__DATA FOR THIS TASK__.

* * * * * * *

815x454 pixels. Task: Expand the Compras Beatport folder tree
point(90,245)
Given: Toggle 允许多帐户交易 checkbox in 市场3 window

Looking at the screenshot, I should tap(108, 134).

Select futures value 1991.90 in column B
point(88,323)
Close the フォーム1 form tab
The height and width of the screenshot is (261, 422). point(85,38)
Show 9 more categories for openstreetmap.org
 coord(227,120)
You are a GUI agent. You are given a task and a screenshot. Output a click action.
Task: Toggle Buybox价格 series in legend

* * * * * * *

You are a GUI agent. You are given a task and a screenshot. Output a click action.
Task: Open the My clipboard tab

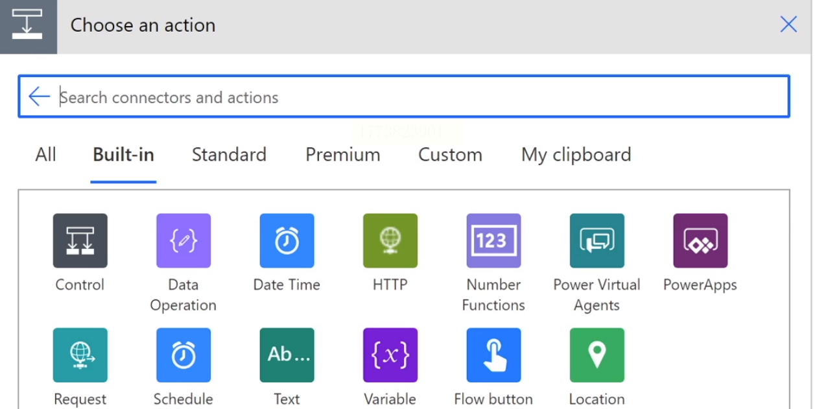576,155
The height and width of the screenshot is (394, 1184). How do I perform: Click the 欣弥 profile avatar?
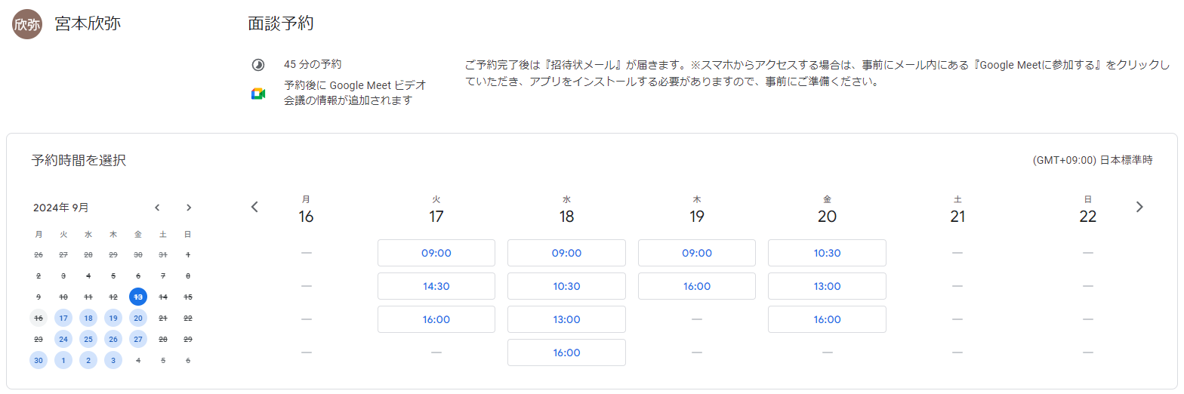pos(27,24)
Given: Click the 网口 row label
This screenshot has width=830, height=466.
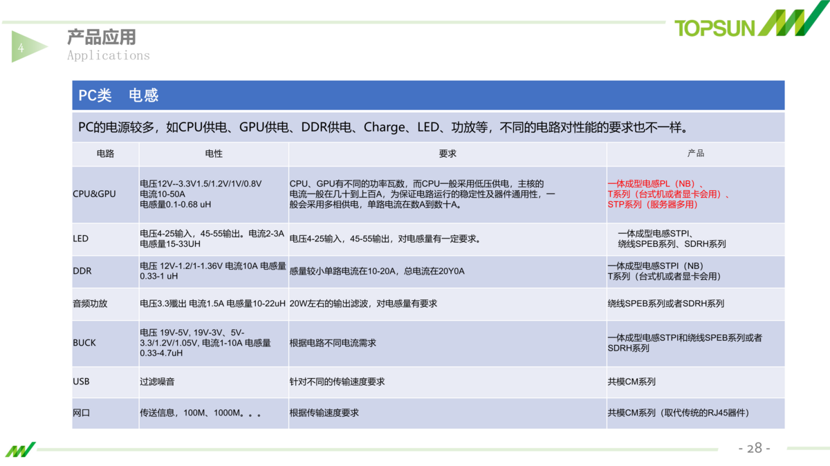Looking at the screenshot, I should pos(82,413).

* * * * * * *

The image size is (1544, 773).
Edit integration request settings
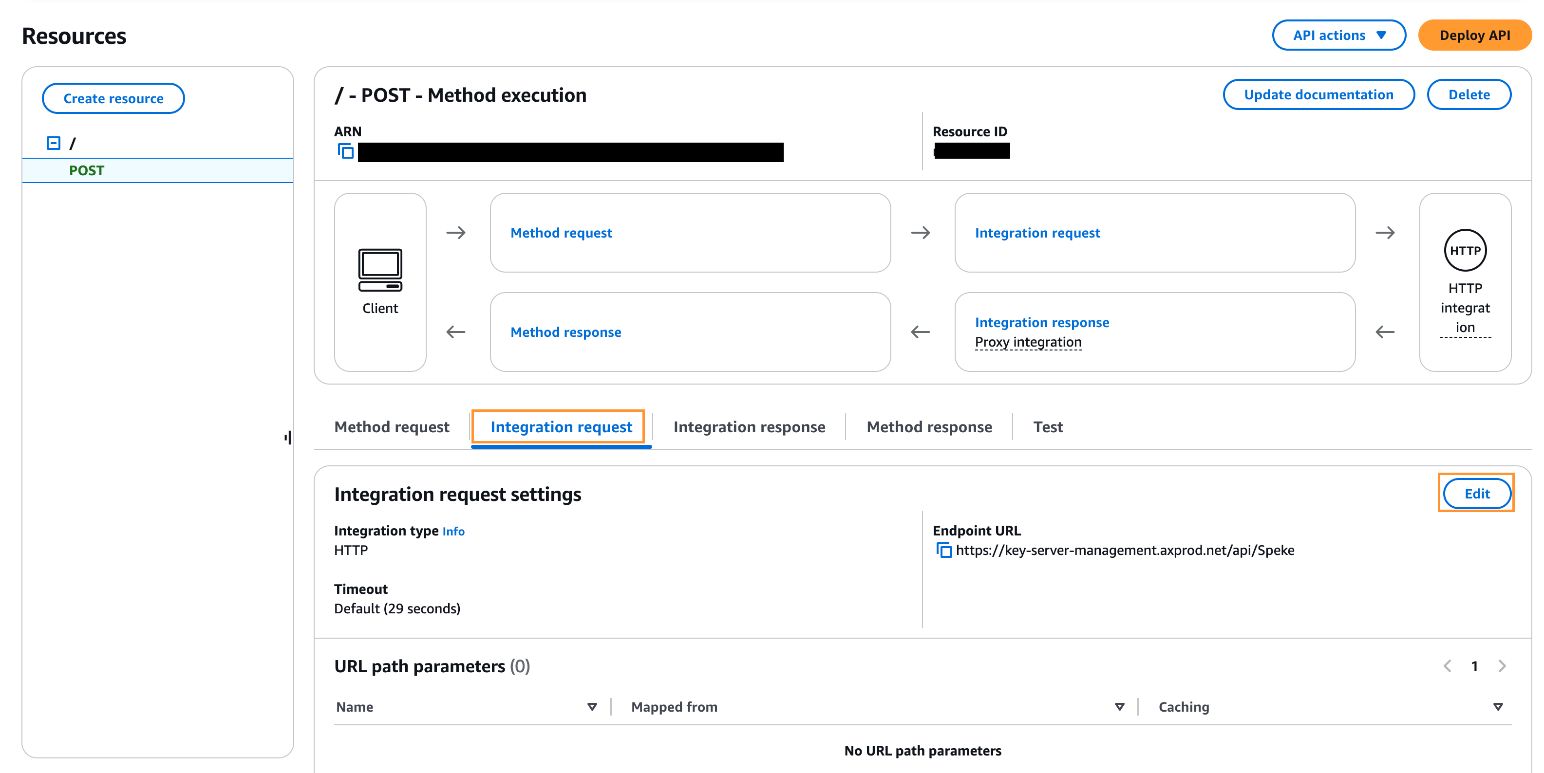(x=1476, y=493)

* * * * * * *

__TASK INSTRUCTIONS__. In the entries above, find the line with "815x454 pixels. Task: Expand" and the line with "Task: Toggle Buybox价格 series in legend", then set down exactly those two and every line between them, nothing else.

__EXERCISE ANSWER__.
815x454 pixels. Task: Expand the Compras Beatport folder tree
point(90,245)
Given: Toggle 允许多帐户交易 checkbox in 市场3 window

Looking at the screenshot, I should tap(108, 134).

Select futures value 1991.90 in column B
point(88,323)
Close the フォーム1 form tab
The height and width of the screenshot is (261, 422). point(85,38)
Show 9 more categories for openstreetmap.org
 coord(227,120)
You are a GUI agent. You are given a task and a screenshot. Output a click action.
Task: Toggle Buybox价格 series in legend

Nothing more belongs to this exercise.